Summer is (un)officially here!


We cancelled on our babysitter, who was thrilled to not have to work (I made sure she wasn’t going to feel slighted). We planted flowers and tossed baseballs to Alex and watched him run through the sprinklers nonstop—and then “accidentally” shoot Nick with the hose about 10 times while watering my plants (after which he’d say, “But dad, I did it on purpose!”—he’s a little confused). For the first time in a long time, I didn’t have an agenda, I wasn’t multitasking, I was just there, enjoying my kids. We were in the backyard until dusk and then gave the kids a bath (their first one together, a success!) and put them to bed. It was 9:30 by the time we started eating our own dinner but we didn’t care. We sat outside on our patio with little candles on the table—next to both kids’ monitors—and ate delicious marinated skirt steak with polenta/goat cheese/tomato stacks and drank red wine.

We stayed out there chatting until midnight. That is SUPER late for us. We mostly talked about our relationship and why, despite our issues, we always manage to work things out (we need to do this from time to time, a pat on the back, a reminder of why we owe it to each other to be good partners). We talked about who we were when we first started dating versus who we are now and remembered what drew us to each other back in college--we met senior year--when we seemed so different. The consensus: We wanted the same things in life. We wanted this. To want nothing more than to stay home with each other, with our family, on a Saturday night. The truth is, it’s not a great stretch from Saturday nights 10 years ago. We liked to go out and party, don’t get me wrong, but we were both more than happy to head home—or to stay home to begin with.

It’s strange to have those moments when you realize you’re actually living the life you wanted. Especially when for so long, all we could talk about is what we would do when our real life started (there was something about living in NYC for us that felt so transient, so unreal, like we weren’t really living yet). And especially right now when we have young kids and life is moving at a million miles an hour and often days go by without us having a real conversation. I try to remind myself this as often as possible—that I am lucky, that I am blessed, that I should stop and smell the roses—but Saturday night I didn’t need to. It just happened and I reveled in it. We both did. It was the kind of day/night that we all really needed. The best part: Both kids slept till 7:30 and we didn’t have to get up once to put Nora’s pacifier back in her mouth. Sunday was more of the same. Needless to say, Monday hit us hard.

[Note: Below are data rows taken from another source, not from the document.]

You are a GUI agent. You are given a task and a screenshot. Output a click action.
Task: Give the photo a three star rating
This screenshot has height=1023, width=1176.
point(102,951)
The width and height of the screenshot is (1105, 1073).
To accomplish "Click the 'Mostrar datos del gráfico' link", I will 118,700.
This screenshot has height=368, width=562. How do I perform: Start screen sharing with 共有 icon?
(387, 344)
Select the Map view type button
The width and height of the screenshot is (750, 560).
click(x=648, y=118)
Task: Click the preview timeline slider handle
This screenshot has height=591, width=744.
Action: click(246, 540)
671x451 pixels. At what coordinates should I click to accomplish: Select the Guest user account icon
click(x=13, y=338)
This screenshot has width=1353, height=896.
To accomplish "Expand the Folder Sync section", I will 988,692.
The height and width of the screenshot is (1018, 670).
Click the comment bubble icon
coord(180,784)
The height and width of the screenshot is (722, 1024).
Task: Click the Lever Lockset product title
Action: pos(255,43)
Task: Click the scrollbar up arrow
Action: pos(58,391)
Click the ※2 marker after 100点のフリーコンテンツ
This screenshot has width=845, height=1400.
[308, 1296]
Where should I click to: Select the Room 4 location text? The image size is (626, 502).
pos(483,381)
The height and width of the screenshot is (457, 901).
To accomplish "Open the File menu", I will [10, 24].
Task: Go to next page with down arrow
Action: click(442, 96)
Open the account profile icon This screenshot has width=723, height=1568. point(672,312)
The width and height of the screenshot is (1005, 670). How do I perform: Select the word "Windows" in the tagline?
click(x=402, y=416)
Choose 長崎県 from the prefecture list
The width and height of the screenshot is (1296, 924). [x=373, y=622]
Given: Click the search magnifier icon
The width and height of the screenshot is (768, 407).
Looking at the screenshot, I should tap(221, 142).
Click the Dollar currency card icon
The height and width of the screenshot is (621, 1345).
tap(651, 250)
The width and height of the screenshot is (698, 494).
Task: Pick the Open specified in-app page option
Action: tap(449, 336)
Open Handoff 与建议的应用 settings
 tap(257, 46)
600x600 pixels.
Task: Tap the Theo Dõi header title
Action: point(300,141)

What was your Saturday night like? How different was it from Saturday nights when you first met your man? Do you have moments when it all clicks and you think, Damn, life is good? Of course I also have plenty of moments when I think, holy %@#*! what the $!&@! did I sign myself up for?! But that’s a different post for a different day….

Oh, and just so you don’t think I’m a stay-at-home every weekend, anti-social weirdo, Nick and I are going to a friend’s wedding on Saturday—sans kids—and I Can’t. Freaking. Wait.